Straight away let's be clear about what Logan is not: it is not a Dark Knight, nor a Guardians of the Galaxy. It is not a deep, meaningful analysis of the genre, nor is it a perfectly executed romp of action and comedy. So, if that's what Logan is not, then what is it? Well, to start with, it is the best iteration of Wolverine to be produced in live-action, by quite some way.
Hugh Jackman practically is Wolverine in most people's minds at this stage, and has certainly given great performances as the character in the past. What has frequently lacked is a greater sense of the comic book hero's purpose, drive and self. That has largely been due to bad plot lines, poor scripting or jarring morality swings, but luckily Logan doesn't fall foul of any of those problems. There is still the occasional piece of clunky dialogue and the overarching plot never dips too far below the surface, but everything is tight enough to never detract from Jackman's performance. On top of a "good enough" script, Jackman is deftly propped up by a solid supporting cast; there are no whiny Cyclops' or emotionless Psylocks in this outing.
Part of why Wolverine works a lot better ninth time around (yeah, I know...) is that the studio finally lets him off the proverbial leash. Though the filmmakers deny it, Logan likely owes some debt to Deadpool proving that adult-rated superhero films can still make bank. The result is a Wolverine who can finally fight properly, going berserker within minutes of the film starting and returning to that primal, instinctive state multiple times throughout the film. There's no glory in it either, which is a fantastic decision. Where Deadpool was content to splash gore left, right and centre, Logan treads a more realistic line. It is visceral, but it never feels truly gratuitous, perfect for the fighting style of a fully trained soldier with little moral compulsion.
Yet, crucially, Logan himself remains empathetic and nuanced. He is neither an anti-hero nor a hero; he is just a man trying to do the right thing. That's a core part of Wolverine's character that previous films have failed with. Logan does care, but he's driven to coldness by a life of nightmares, loss and conflict. Logan treads this line finely, allowing the titular character to have moments of bull-headedness whilst balancing them with some deeply fascinating relationships.
Because, where Logan truly excels at finally getting Wolverine right isn't just the fighting - it's the relationship with Chuck. Patrick Stewart's long run with the franchise ranks as one of the oddest in cinema history; he is an extraordinary actor we keep returning to a role far outside his norm. Thank god he has, though, because as with Jackman, Stewart has simply become his mutant alter ego and in Logan he is finally able to put his acting skills to true use. Watching a version of Xavier who is losing his grip on his own mind, and therefore powers, is a fascinating plot but when acted with the sincerity Stewart brings to the role it is frequently heartbreaking. If there is one thing I could wish of Logan it is that they cut 15 minutes of the fight sequences for a further 15 minutes of interactions with Professor X. The writers did both characters, and their often argumentative relationship, proud.

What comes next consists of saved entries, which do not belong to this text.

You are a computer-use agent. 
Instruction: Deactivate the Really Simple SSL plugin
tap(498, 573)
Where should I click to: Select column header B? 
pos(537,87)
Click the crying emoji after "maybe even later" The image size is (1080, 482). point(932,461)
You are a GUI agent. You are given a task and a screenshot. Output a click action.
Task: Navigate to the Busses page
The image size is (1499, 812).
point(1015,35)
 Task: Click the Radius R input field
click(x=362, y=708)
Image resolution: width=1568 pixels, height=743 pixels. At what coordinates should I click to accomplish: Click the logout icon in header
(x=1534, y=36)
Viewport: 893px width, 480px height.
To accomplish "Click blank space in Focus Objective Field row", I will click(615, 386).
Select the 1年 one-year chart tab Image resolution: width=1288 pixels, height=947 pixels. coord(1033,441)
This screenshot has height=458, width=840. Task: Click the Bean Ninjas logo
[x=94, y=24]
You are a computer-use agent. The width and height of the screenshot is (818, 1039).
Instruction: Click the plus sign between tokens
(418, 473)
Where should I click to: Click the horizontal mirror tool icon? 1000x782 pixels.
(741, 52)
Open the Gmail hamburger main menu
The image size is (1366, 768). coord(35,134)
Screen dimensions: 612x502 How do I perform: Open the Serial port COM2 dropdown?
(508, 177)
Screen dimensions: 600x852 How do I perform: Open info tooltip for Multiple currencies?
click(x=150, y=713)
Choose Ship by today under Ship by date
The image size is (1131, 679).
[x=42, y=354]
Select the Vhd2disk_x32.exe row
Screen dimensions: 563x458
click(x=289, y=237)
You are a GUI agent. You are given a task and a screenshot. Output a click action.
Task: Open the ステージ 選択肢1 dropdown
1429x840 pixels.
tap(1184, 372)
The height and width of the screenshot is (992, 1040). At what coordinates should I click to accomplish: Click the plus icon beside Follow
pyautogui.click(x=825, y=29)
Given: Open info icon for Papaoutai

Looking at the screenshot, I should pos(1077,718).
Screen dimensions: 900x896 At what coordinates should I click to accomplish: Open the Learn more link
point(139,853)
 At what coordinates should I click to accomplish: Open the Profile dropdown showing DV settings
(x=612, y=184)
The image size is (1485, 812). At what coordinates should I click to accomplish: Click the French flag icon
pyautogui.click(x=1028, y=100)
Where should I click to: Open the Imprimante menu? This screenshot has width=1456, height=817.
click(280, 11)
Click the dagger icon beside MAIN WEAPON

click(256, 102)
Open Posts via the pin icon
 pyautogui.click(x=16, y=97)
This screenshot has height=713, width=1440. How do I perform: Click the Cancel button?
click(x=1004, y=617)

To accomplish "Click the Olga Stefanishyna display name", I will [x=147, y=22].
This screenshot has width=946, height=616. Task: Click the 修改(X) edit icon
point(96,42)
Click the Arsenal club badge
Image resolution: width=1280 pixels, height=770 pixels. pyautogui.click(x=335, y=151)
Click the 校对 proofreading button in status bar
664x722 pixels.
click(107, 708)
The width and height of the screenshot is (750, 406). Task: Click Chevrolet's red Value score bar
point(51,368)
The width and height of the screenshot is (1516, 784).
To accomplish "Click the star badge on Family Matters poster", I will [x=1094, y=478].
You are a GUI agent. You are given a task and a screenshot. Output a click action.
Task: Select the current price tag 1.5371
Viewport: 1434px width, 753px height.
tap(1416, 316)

The rest of the cast are brilliant as well. Steven Merchant presents a much deeper version of Caliban, though his presence as a character does feel a little odd given the plotline of Age of Apocalypse. X-23 is brilliant and will surely win over even the hardest of fan hearts with her final moment rotating the grave marker, creating a surprisingly clever and poignant scene. Even the antagonists work well, even if they remained a little 2-D throughout. Really, my only major problem was with CG Jackman (I assume CG was involved). The "primal" version of Wolverine, X-24, is a plot element that I can totally get working on paper but was actually unnecessary. Despite plot mandated screw-ups, the Ravagers were actually pretty competent and had some scary tech at their fingertips. I can forgive X-24's existence entirely for the pivotal role he played at the farmhouse, which was a surprisingly well-choreographed plot twist, but ultimately it would have been nice to get a bit more development for him.
Overall then, I really enjoyed Logan. It didn't leave me wanting to rush out and watch it again, nor did it open up deep philosophical questions, but it is a solidly executed and very enjoyable film. The plot is ultimately a bit shallow but this is more than made up for by the depth of the character interactions. It's certainly one of the most mature X-Men films and arguably Marvel films in general, and I don't mean that in terms of film rating. It is the first Wolverine heavy film I've seen which left me wanting a sequel, which is almost ironic considering the final ending.